:: TASK BRIEF ::
Output the data word for word, dropping every image.

:: EXERCISE DATA ::
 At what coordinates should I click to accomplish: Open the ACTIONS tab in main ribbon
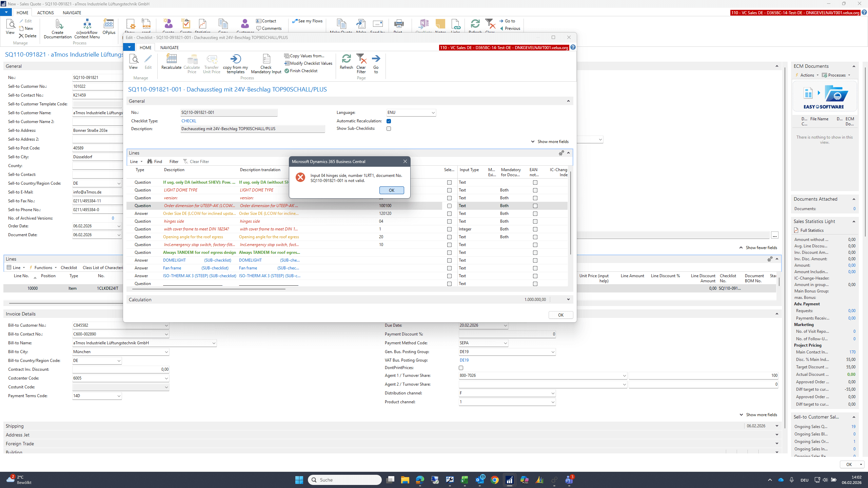click(x=45, y=13)
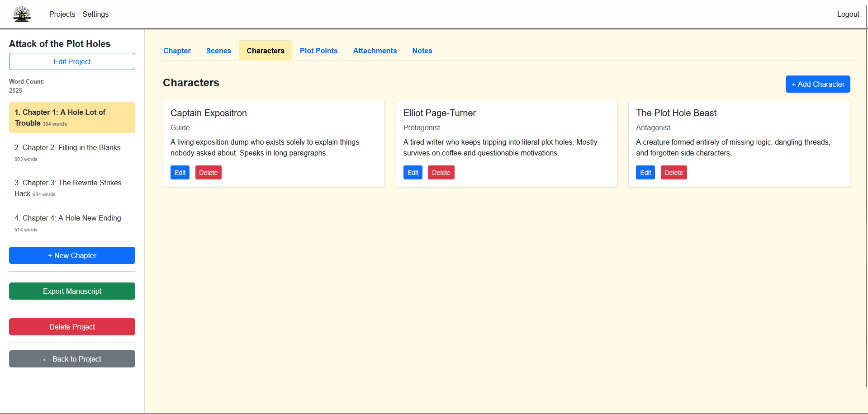This screenshot has height=414, width=868.
Task: Open the Settings page
Action: pos(95,14)
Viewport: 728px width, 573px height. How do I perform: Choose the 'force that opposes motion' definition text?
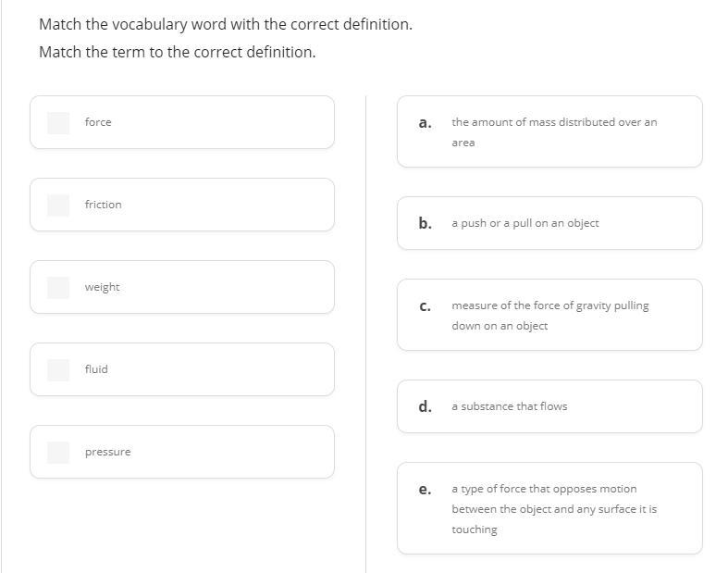[553, 509]
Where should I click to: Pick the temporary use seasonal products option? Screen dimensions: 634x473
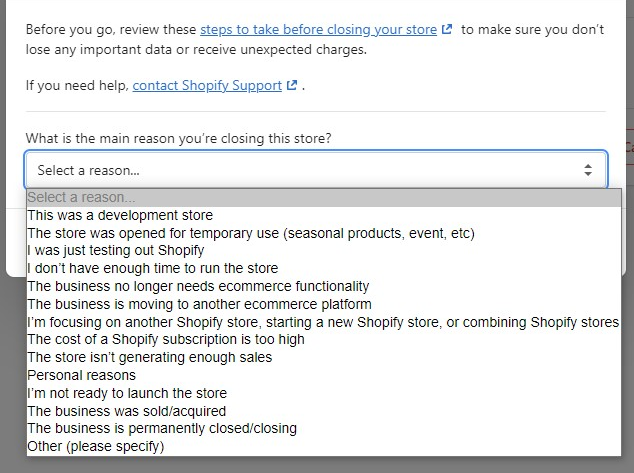click(324, 233)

:: ANSWER SPACE ::
 At what coordinates should I click to accomplish: Open the ACTIONS tab in main ribbon
click(x=45, y=13)
This screenshot has height=414, width=868.
Task: Open the Settings page
Action: pos(95,14)
Viewport: 728px width, 573px height. How do I perform: Choose the 'force that opposes motion' definition text?
[553, 509]
Where should I click to: Pick the temporary use seasonal products option? Screen dimensions: 634x473
click(324, 233)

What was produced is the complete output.